Job A
Using the review below, decide whether each statement agrees with it, answering yes or no and quoting the deciding words. (i) Leibovich's book runs to page 371. (ii) Goodwin moves faster on Taft than on Roosevelt and McClure. (iii) Public Citizen wants an amendment to the Constitution.
Job B
Answer these questions from the review below, one per line.
(i) According to Leibovich, what do insiders call Washington?
(ii) Up to what page does Leibovich's book keep its pace?
(iii) Which ruling was the Public Citizen mailing about?
Job C
Reproduce the passage of the review from "In the middle" up to and including "reason to pause.".

Source
:::
Jump in time, but not in issues, location, or culprits, to the contemporary political smack down by Mark Leibovich, This Town: Two Parties and a Funeral–Plus Plenty of Valet Parking!–in America’s Gilded Capital. Corporate American continues to defecate on the American public, at the same time they corrupt the track and stable employees, dope their own horses, and bet wildly on races they know are fixed. Where is this? Why, I write of Washington Downs, the center of the District of Columbia, or as Leibovich tells us, the insiders call “This Town.”

Goodwin moves faster when she is on Roosevelt and McClure, and much slower on Taft. No one can blame her for that. Leibovich has no slow pacers in his book. If his subjects don’t keep up their frantic pace, they are dead, or might as well be dead, because it is snap, snap, snap from prologue to page 371.

In the middle of reading these two books, I received a nice mailing from Public Citizen outlining their fear for America resulting from the Citizens United v. Federal Election Commission ruling, which almost any university freshman can tell you was a dunderheaded ruling. Public Citizen wants an amendment to the Constitution they have named Democracy Is For People Amendment. I know they mean well; but that name alone should give a citizen reason to pause.
:::
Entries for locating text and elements
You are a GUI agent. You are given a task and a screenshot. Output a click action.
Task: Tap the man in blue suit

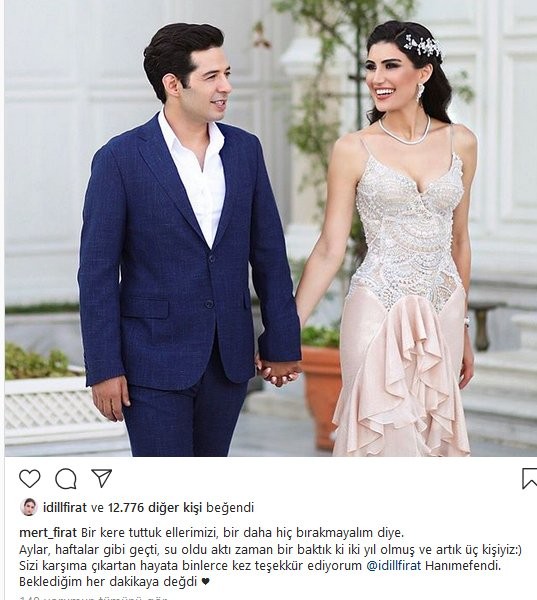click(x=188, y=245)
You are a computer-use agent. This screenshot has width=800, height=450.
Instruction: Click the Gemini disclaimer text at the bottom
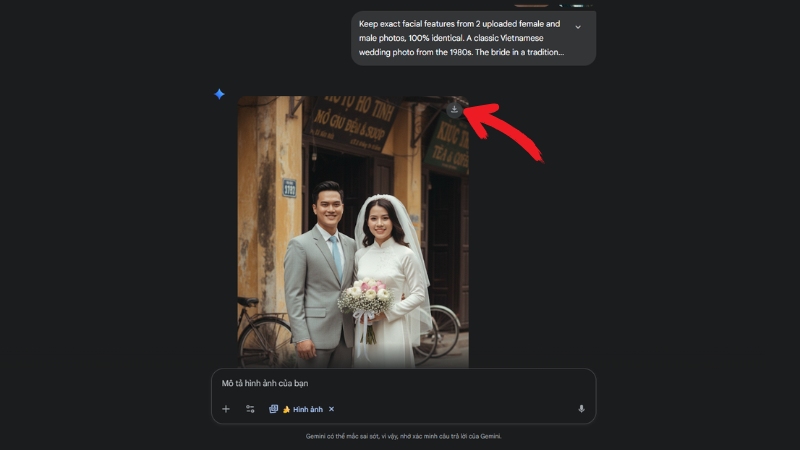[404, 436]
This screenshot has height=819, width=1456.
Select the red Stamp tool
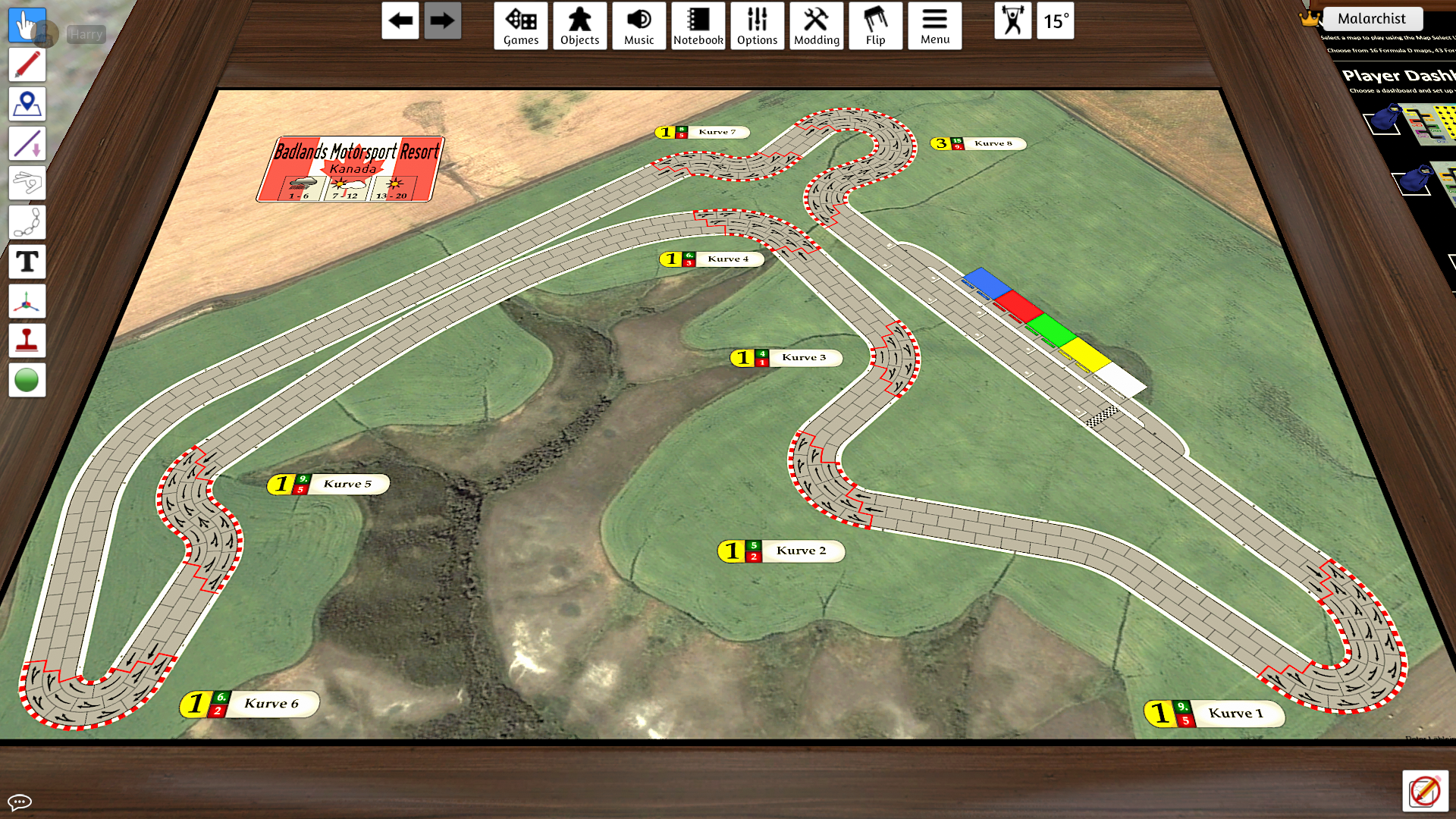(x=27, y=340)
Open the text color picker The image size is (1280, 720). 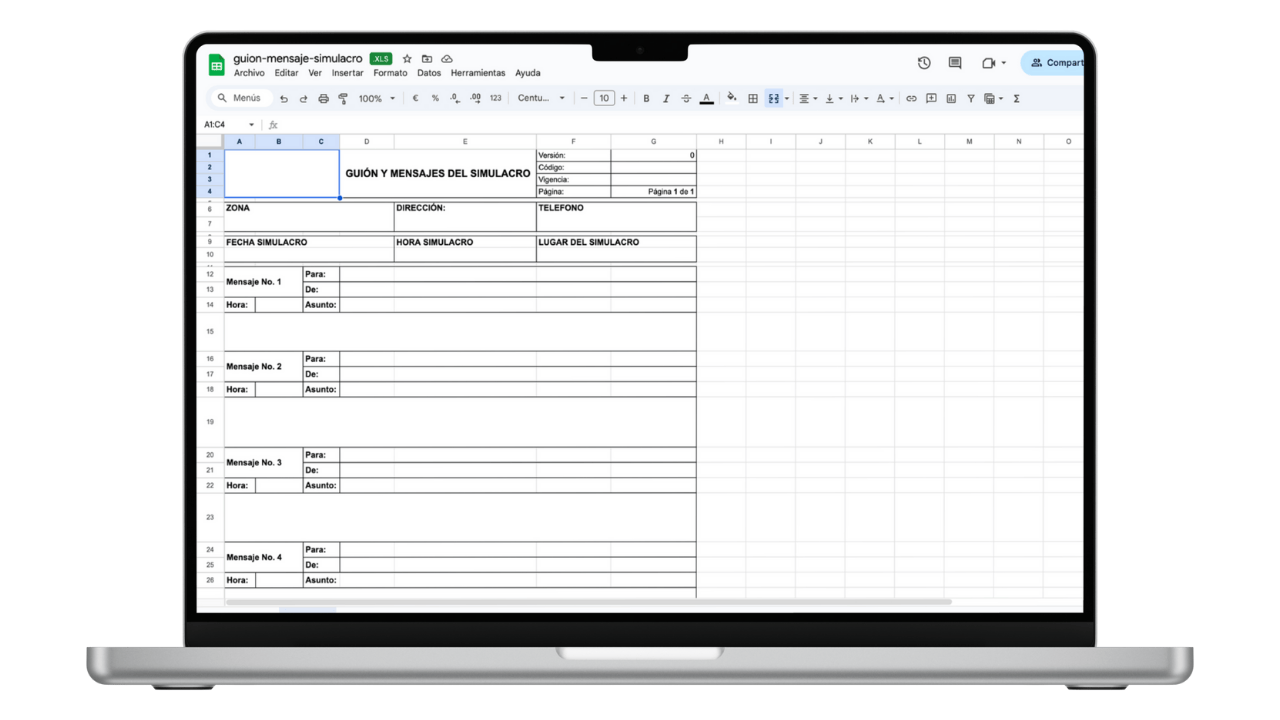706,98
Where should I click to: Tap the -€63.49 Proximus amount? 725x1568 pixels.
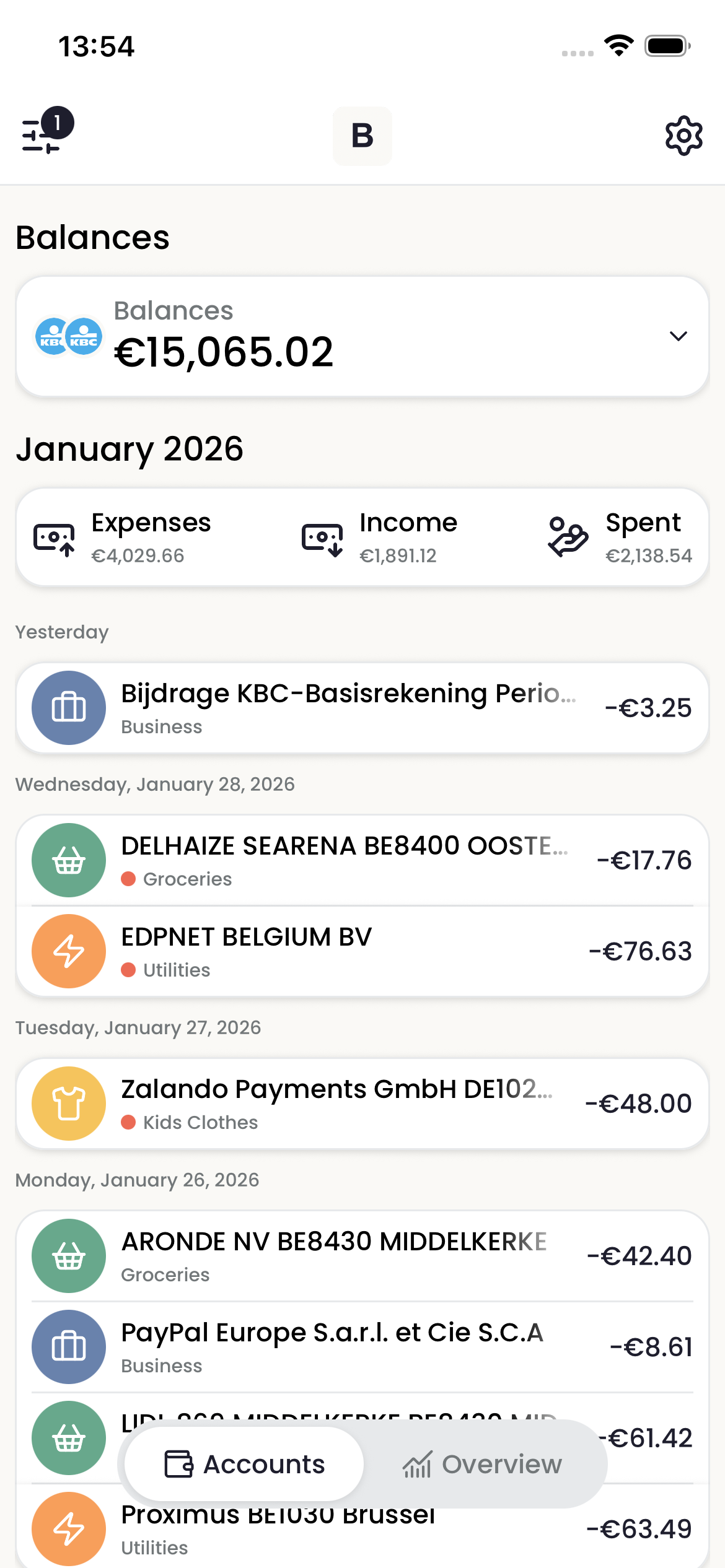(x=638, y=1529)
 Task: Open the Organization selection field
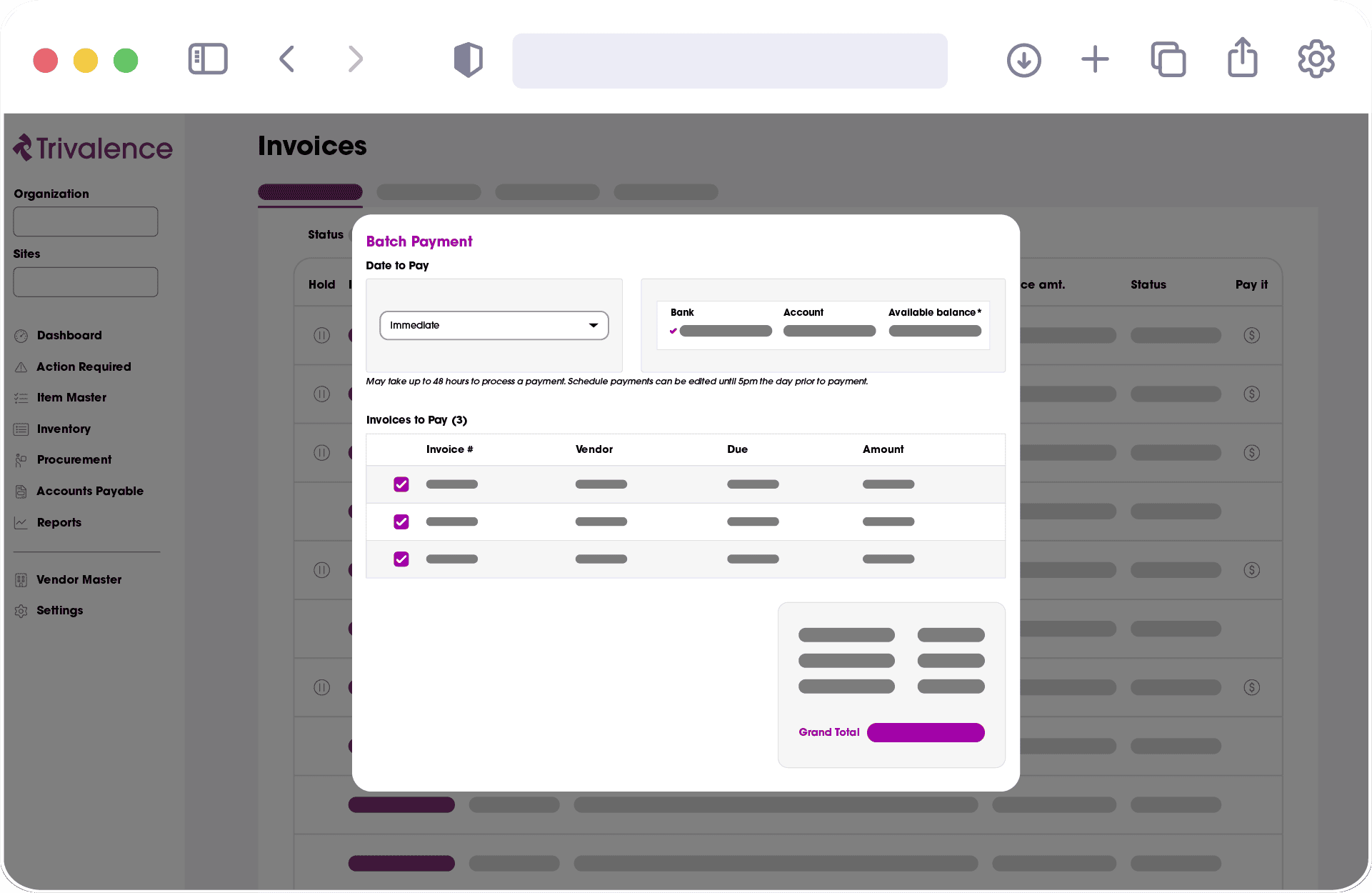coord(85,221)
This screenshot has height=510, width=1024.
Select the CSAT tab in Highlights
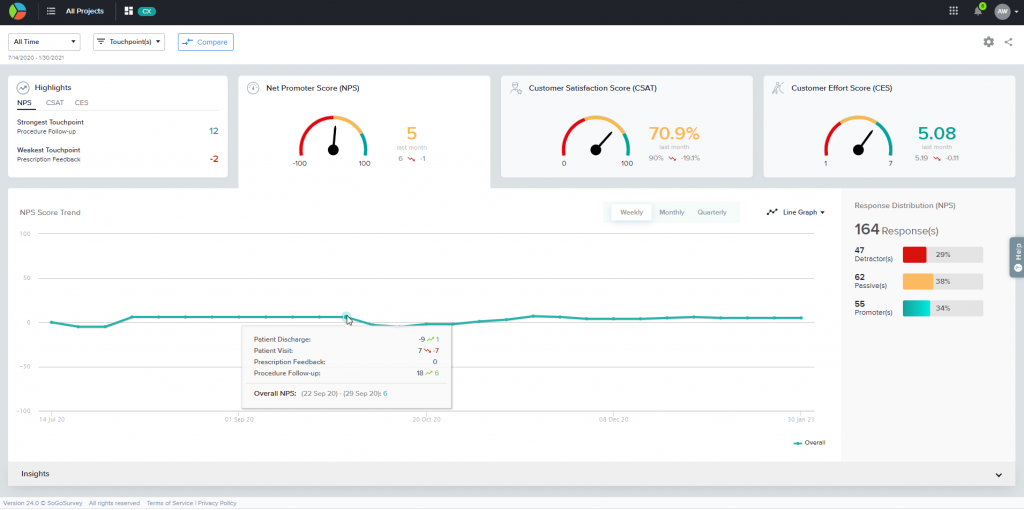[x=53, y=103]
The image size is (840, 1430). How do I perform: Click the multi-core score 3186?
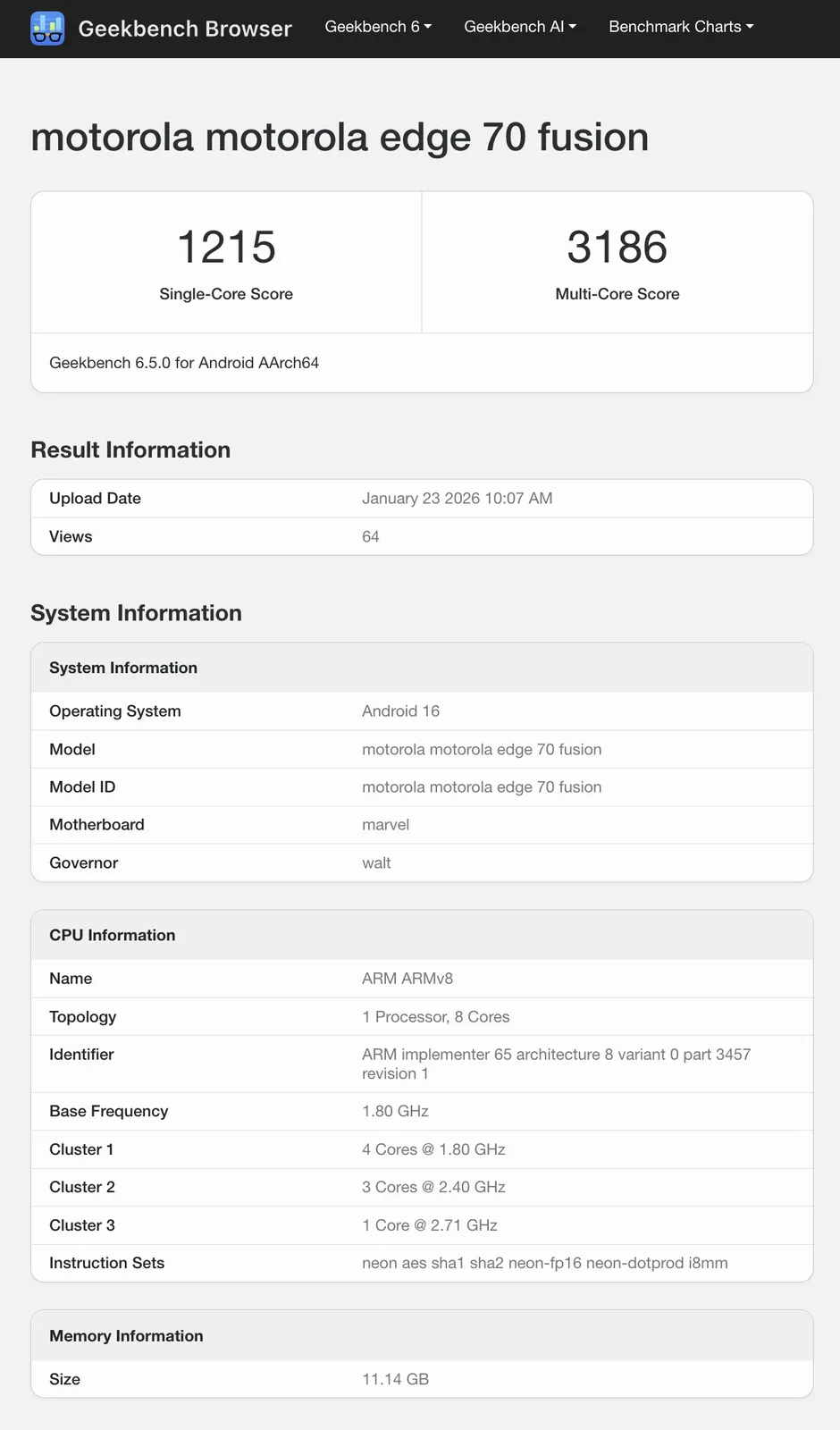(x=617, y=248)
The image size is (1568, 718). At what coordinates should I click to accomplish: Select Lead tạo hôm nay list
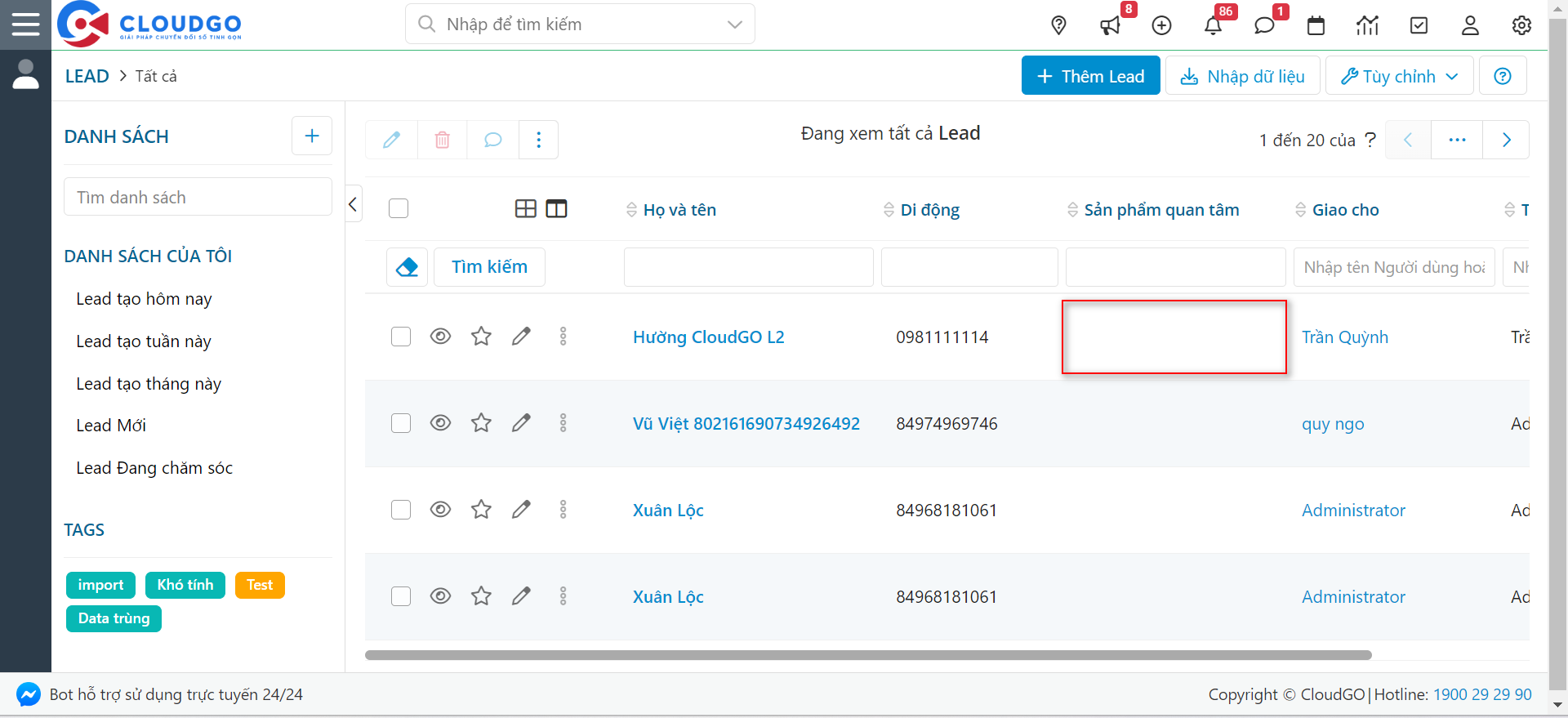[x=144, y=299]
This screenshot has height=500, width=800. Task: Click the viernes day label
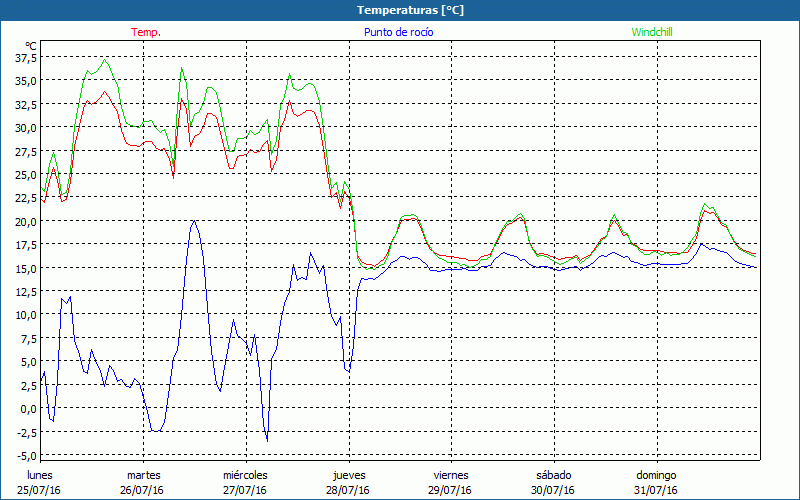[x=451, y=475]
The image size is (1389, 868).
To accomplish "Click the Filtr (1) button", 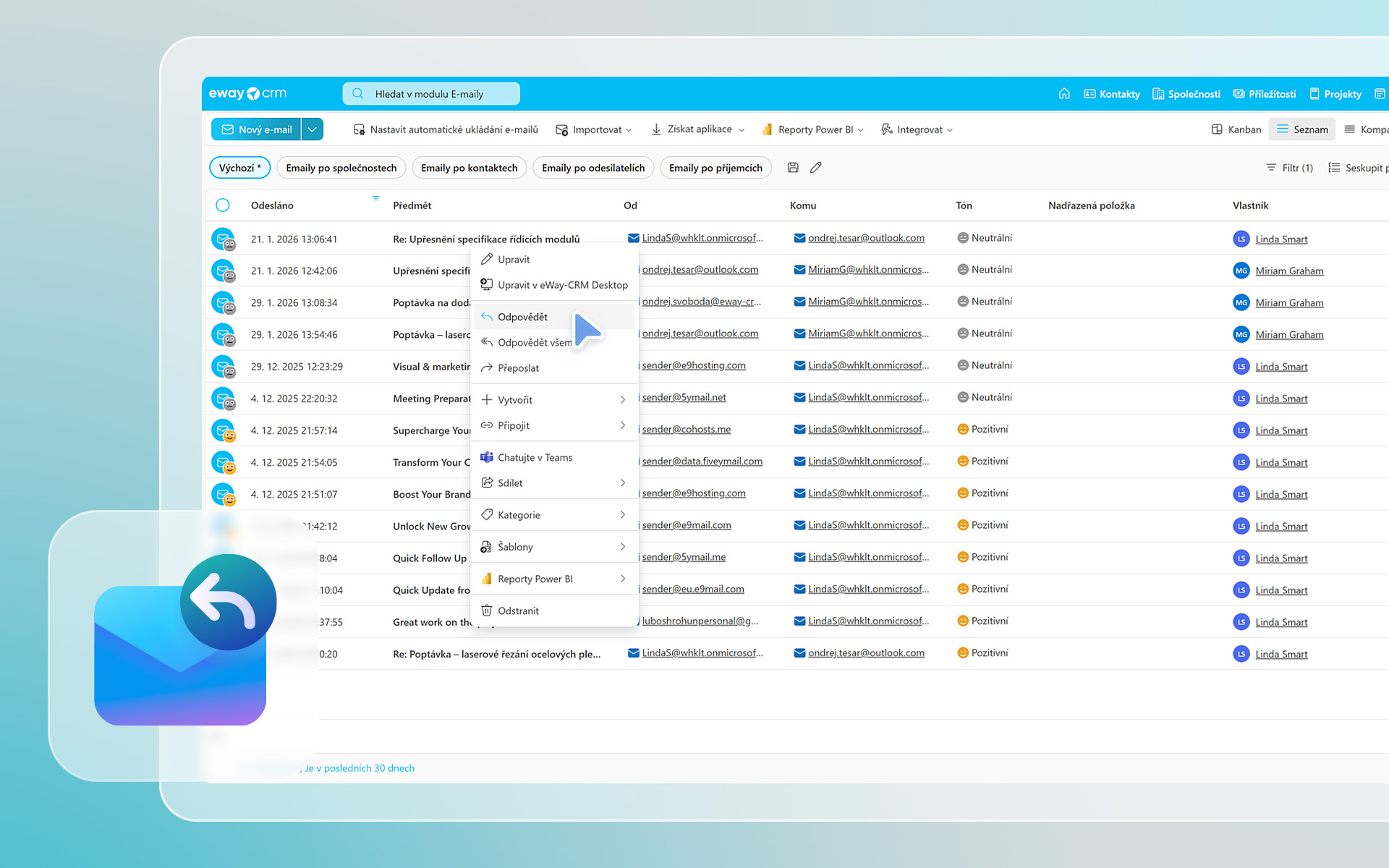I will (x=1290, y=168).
:::
Problem solution A
(i) Yes: "it is snap, snap, snap from prologue to page 371."
(ii) No: "Goodwin moves faster when she is on Roosevelt and McClure, and much slower on Taft."
(iii) Yes: "Public Citizen wants an amendment to the Constitution they have named Democracy Is For People Amendment."

Problem solution B
(i) "This Town."
(ii) Page 371.
(iii) Citizens United v. Federal Election Commission.

Problem solution C
In the middle of reading these two books, I received a nice mailing from Public Citizen outlining their fear for America resulting from the Citizens United v. Federal Election Commission ruling, which almost any university freshman can tell you was a dunderheaded ruling. Public Citizen wants an amendment to the Constitution they have named Democracy Is For People Amendment. I know they mean well; but that name alone should give a citizen reason to pause.